While the ruling Liberal Democratic Party (LDP) made a campaign promise for the Oct. 22 House of Representatives election to include free education in its outline for constitutional reform, the phrase "free of charge" itself was absent from a recent proposal draft.
Members of the LDP's Headquarters for the Promotion of Revision to the Constitution gathered for a general meeting at the party's headquarters on the morning of Nov. 28 to discuss making education free of charge. However, though the draft proposal for constitutional revision put forth by the leading members of the party did not expressly use the phrase "free of charge" while including the government's responsibility to ensure access to education, none of the members present objected to the plan, and decided to move discussion toward creating a draft of the text.

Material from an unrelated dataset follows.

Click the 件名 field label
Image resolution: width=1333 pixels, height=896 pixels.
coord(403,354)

Under the current Constitution, the first paragraph of Article 26 guarantees the "right to receive an equal education" for all people, while the second paragraph requires the education of all children and stipulates that this compulsory education should be free. In the LDP's draft for constitutional amendment released in 2012, a stipulation that the government must be responsible for making efforts to maintain the educational environment was added. The draft put forward by the upper echelon of the LDP on Nov. 28 proposes the establishment of a third paragraph to Article 26 roughly to this effect.

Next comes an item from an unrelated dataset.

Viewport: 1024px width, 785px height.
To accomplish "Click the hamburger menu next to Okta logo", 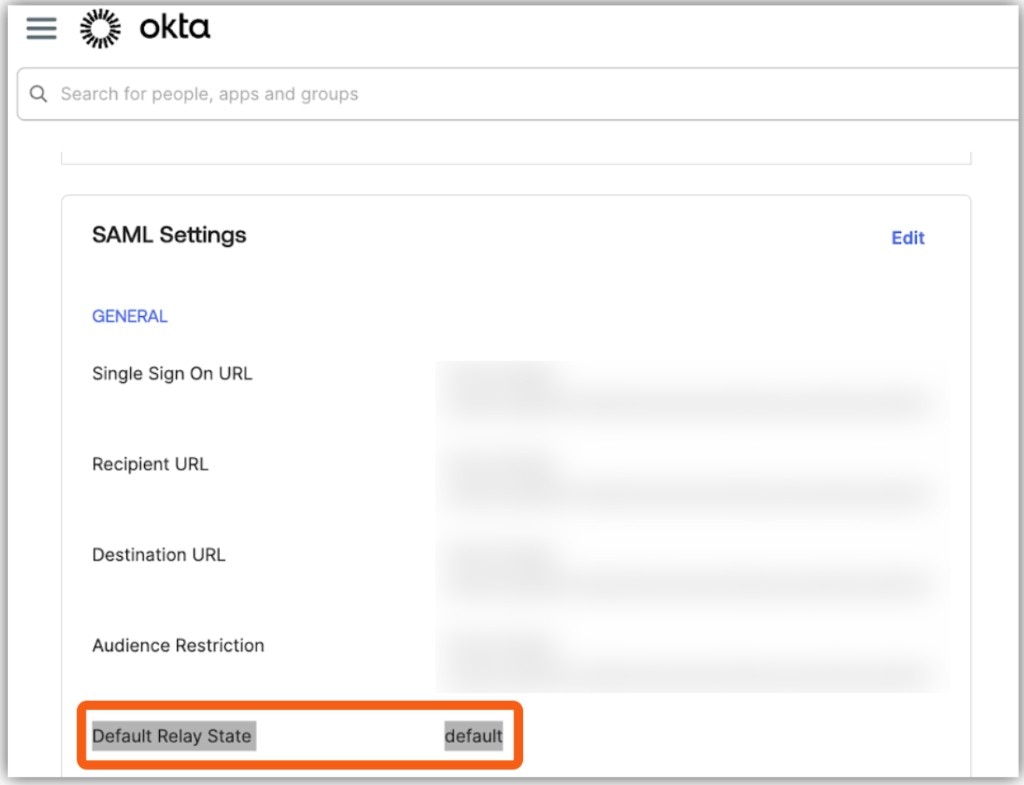I will pyautogui.click(x=40, y=28).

In addition, the insertion of the wording that "the right to education shall not be taken away due to economic reasons" to the first paragraph was also suggested. It appears that the push to adopt this particular phrasing is in response to the Nippon Ishin (Japan Innovation Party) including it in its proposed constitutional revisions.
The LDP also suggested revision to Article 89, which states that no public funds should be awarded for the "use, benefit or maintenance" of private religious, charitable, or educational organizations, and can be interpreted as prohibiting government subsidies for private educational institutions. The change would clarify that matching funds for these schools would not be unconstitutional.
Surrounding the issue of cost-free education, LDP President and Prime Minister Shinzo Abe said this May that "we must make higher education truly more accessible," and showed his intention to establish new constitutional clauses related to making education free. However, for the constitutional reform promotion headquarters, because it is necessary to secure an enormous monetary resource, among other issues, in order to accomplish free higher education across the board, it was decided not to use "free of charge" in the draft document.